Graphite is the most stable form of carbon, providing attractive properties for modern batteries and other high-tech applications.
Graphite prices are up 25 to 30 per cent in the last couple of months, which has been ascribed to reductions in domestic Chinese supply, as well as continued and strong demand from the lithium-ion battery industry.
Industry experts believe that this may be the first real sign that growth in battery production is translating to higher graphite prices, as it has to higher lithium and cobalt prices. This is unsurprising, given that a lithium-ion battery utilizes roughly twice the amount of graphite than lithium carbonate; for example, the lithium battery in a full electric Nissan Leaf car contains nearly 40 kg of graphite.
In fact, graphite is the biggest raw material by volume going into lithium-ion batteries.
Graphite is also used extensively in other applications, such as in refractories, steelmaking, foundry facings, lubricants, and pencils.

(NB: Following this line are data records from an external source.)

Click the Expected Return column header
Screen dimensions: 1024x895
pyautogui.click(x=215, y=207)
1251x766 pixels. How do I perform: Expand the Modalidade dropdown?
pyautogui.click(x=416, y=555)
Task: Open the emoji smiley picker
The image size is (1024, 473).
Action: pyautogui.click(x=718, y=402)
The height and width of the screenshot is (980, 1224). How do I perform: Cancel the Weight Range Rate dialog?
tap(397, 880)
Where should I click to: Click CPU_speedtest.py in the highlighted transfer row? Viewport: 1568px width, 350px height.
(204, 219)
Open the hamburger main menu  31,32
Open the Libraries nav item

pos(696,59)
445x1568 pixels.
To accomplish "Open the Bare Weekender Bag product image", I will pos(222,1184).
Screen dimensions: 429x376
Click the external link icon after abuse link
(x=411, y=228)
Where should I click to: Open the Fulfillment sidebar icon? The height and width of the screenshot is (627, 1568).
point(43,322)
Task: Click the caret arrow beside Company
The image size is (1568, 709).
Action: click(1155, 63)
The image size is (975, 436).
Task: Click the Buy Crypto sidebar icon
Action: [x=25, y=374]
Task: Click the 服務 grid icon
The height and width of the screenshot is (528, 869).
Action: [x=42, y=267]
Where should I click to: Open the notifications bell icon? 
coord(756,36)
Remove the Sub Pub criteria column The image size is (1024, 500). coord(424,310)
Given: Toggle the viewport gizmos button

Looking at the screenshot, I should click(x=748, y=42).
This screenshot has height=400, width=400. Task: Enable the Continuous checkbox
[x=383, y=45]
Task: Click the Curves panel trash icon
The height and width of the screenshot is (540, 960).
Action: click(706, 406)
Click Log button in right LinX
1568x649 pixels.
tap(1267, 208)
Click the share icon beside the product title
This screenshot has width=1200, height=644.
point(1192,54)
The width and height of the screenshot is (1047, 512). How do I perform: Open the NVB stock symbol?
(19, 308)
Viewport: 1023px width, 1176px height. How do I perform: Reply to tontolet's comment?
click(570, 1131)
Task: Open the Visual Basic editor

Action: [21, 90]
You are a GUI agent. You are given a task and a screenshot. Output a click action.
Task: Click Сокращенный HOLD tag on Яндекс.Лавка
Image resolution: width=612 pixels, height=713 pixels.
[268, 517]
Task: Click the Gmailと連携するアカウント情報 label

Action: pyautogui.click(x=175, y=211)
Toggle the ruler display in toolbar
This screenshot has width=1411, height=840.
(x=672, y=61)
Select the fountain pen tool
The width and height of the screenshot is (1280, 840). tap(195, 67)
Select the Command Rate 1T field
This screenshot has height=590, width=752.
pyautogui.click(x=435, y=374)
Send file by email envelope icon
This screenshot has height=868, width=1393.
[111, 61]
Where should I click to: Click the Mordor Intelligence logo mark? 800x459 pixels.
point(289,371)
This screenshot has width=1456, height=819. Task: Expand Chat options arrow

Whilst much of the news media about the battery industry has focused on high profile battery factories in western nations (such as Tesla’s gigafactory), Roskill (a metals and minerals research firm) believes that the lithium-ion battery supply chain will be dominated by China.
Indeed, Chinese firms are planning to deliver an almost threefold increase in global graphite processing capacity by 2020, in order to meet the growing demand from the lithium-ion battery industry.
Traditionally the use of graphite has been split between natural flake graphite, and the more expensive synthetic graphite. According to Canaccord Genuity Group Inc, a financial services firm, around 60 percent of the graphite used in lithium-ion batteries is synthetic, and a potential switch to greater use of natural graphite represents a “significant opportunity”.
Canaccord estimates that if natural graphite can reach that 60 percent market penetration level, we could see an increase in demand for natural graphite of over 660% percent by 2025.
Writing in The Australian newspaper, Robert Gottliebsen has stated “not since the development of oxygen steel furnaces, which revolutionised steel production, have we seen anything like the current global battery boom.”
The boom in steel furnaces was a windfall for Australia, and it is looking like we are once again well placed to capitalise on the next commodity boom.